- _Try it_
Convert the entries from the line containing "The width and height of the screenshot is (1692, 728)." through the line containing "repeating-group-tag: RepeatingGroup A is", inclusive, into a JSON list of strings with one string per line, omitting blank lines.

- _Material provided_
........

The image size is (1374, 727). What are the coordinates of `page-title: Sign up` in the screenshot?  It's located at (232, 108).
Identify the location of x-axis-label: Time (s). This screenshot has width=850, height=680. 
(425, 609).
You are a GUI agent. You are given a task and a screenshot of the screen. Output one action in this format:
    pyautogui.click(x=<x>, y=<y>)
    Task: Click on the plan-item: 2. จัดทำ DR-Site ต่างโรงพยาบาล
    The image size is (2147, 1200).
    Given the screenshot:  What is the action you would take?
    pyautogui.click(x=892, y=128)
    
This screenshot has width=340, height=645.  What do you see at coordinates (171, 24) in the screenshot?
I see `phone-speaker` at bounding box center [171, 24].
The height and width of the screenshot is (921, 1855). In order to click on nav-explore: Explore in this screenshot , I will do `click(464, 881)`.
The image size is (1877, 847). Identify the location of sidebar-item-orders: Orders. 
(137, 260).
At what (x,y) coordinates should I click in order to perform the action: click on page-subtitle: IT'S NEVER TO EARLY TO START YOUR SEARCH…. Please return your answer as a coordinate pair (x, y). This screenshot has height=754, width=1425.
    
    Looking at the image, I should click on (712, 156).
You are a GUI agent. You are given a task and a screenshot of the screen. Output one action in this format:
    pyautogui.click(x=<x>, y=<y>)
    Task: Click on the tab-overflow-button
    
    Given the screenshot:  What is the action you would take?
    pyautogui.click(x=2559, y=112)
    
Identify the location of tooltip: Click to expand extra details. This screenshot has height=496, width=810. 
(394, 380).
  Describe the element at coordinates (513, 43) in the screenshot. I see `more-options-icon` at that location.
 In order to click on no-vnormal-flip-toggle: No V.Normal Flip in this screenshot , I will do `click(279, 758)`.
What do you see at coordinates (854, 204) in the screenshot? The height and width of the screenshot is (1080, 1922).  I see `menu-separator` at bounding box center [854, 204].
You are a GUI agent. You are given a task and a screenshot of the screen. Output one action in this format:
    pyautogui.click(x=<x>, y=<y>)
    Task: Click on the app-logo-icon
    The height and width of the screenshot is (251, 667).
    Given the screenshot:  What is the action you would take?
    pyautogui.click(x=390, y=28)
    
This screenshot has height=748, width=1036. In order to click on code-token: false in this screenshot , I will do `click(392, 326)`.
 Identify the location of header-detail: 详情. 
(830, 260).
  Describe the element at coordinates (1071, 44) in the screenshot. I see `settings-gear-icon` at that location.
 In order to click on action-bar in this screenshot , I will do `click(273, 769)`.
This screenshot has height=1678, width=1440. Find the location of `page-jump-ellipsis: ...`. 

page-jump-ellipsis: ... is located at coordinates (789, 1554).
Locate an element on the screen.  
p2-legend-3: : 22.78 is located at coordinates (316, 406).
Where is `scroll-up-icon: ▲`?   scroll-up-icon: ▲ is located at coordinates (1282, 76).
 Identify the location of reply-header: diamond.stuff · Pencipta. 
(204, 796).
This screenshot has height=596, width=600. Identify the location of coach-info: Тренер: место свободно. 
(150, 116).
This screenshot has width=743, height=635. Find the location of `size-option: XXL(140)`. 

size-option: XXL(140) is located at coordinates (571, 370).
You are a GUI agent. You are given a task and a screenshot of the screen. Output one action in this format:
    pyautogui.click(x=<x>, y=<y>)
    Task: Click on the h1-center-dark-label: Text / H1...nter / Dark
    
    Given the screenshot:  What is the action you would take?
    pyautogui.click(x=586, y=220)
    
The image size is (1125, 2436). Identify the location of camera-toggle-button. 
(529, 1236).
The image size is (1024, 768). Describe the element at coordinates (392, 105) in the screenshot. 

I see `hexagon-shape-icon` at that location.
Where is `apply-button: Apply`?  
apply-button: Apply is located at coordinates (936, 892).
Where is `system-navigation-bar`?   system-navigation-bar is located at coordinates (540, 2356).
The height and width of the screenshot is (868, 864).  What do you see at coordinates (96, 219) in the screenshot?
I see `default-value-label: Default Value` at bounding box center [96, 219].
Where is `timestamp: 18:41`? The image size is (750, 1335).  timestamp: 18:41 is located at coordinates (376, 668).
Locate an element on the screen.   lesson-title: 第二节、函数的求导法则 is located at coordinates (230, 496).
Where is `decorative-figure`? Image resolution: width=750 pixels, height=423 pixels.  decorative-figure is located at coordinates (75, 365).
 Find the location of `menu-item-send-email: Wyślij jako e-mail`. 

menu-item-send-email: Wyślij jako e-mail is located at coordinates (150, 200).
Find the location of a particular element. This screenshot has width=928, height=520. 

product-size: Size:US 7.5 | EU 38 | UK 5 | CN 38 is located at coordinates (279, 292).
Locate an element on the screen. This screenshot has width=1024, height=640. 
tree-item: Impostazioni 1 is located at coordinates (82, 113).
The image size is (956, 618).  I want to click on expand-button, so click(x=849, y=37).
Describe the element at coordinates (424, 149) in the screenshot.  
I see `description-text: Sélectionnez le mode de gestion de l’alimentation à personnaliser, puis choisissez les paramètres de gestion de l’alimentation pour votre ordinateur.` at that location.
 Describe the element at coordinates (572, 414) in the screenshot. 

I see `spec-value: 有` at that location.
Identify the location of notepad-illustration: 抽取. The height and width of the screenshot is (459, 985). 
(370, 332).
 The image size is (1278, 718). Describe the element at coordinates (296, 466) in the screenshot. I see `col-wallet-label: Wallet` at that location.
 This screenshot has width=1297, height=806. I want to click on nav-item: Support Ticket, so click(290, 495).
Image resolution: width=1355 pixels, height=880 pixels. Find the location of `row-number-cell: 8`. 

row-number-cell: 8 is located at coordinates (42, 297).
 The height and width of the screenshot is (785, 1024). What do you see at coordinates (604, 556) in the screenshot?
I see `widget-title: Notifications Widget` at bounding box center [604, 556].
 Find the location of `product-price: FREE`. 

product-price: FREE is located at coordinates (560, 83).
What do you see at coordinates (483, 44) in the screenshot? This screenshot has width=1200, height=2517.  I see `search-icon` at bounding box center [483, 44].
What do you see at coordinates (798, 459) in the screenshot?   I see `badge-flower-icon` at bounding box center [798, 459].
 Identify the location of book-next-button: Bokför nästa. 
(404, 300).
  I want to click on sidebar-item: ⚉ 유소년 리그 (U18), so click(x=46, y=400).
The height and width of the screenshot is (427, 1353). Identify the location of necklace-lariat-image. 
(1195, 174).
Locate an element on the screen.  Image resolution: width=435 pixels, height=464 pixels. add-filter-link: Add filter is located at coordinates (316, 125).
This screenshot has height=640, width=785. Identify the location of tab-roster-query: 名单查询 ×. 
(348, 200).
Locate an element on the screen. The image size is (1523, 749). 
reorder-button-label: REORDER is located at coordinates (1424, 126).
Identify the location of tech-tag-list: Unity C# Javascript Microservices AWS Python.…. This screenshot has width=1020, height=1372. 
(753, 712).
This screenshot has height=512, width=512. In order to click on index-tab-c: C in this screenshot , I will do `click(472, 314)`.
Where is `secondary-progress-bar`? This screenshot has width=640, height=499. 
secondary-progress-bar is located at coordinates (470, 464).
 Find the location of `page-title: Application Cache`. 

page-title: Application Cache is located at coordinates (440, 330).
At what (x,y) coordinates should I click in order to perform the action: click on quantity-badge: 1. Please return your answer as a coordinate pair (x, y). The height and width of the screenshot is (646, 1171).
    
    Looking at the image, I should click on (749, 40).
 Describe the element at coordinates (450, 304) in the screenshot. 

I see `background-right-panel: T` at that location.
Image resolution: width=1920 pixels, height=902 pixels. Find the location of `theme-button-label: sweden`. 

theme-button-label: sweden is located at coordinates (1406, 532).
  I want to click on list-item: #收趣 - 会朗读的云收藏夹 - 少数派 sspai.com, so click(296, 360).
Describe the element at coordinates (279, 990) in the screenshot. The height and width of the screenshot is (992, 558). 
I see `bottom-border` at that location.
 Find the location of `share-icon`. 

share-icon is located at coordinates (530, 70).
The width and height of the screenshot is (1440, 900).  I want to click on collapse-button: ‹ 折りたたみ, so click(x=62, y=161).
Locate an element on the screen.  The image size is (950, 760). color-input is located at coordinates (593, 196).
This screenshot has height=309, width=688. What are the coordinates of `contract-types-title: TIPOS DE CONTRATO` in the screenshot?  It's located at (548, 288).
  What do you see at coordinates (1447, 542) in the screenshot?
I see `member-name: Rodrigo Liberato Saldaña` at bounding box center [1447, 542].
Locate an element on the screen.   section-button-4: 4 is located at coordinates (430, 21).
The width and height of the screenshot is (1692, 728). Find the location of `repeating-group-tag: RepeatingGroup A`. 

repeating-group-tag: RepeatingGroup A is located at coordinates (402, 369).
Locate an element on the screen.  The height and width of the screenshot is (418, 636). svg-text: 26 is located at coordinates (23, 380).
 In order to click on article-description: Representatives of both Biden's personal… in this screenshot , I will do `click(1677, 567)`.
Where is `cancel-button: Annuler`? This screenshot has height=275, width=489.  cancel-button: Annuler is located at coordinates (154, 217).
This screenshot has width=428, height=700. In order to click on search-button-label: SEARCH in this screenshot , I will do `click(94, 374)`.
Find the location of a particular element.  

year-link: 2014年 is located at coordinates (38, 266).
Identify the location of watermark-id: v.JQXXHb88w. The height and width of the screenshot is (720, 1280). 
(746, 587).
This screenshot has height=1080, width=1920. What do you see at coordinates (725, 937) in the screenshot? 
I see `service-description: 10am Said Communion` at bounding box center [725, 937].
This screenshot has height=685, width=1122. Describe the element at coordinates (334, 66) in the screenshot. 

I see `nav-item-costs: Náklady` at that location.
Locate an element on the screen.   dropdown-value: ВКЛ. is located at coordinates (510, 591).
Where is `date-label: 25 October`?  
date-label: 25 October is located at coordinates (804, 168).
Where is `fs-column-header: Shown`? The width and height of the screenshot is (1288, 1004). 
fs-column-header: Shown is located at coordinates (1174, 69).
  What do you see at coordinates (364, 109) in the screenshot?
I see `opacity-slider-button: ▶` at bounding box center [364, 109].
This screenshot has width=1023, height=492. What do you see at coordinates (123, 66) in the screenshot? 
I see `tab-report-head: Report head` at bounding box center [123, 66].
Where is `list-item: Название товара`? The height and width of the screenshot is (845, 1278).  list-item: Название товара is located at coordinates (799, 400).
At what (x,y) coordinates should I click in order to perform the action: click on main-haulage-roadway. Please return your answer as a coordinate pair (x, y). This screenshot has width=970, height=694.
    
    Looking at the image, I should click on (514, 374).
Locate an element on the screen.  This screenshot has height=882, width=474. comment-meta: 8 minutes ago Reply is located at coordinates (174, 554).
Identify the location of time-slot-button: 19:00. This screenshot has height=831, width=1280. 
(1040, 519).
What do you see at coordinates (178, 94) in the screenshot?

........

- _Exercise answer_
[
  "The width and height of the screenshot is (1692, 728). Find the location of `repeating-group-tag: RepeatingGroup A`. ",
  "repeating-group-tag: RepeatingGroup A is located at coordinates (402, 369)."
]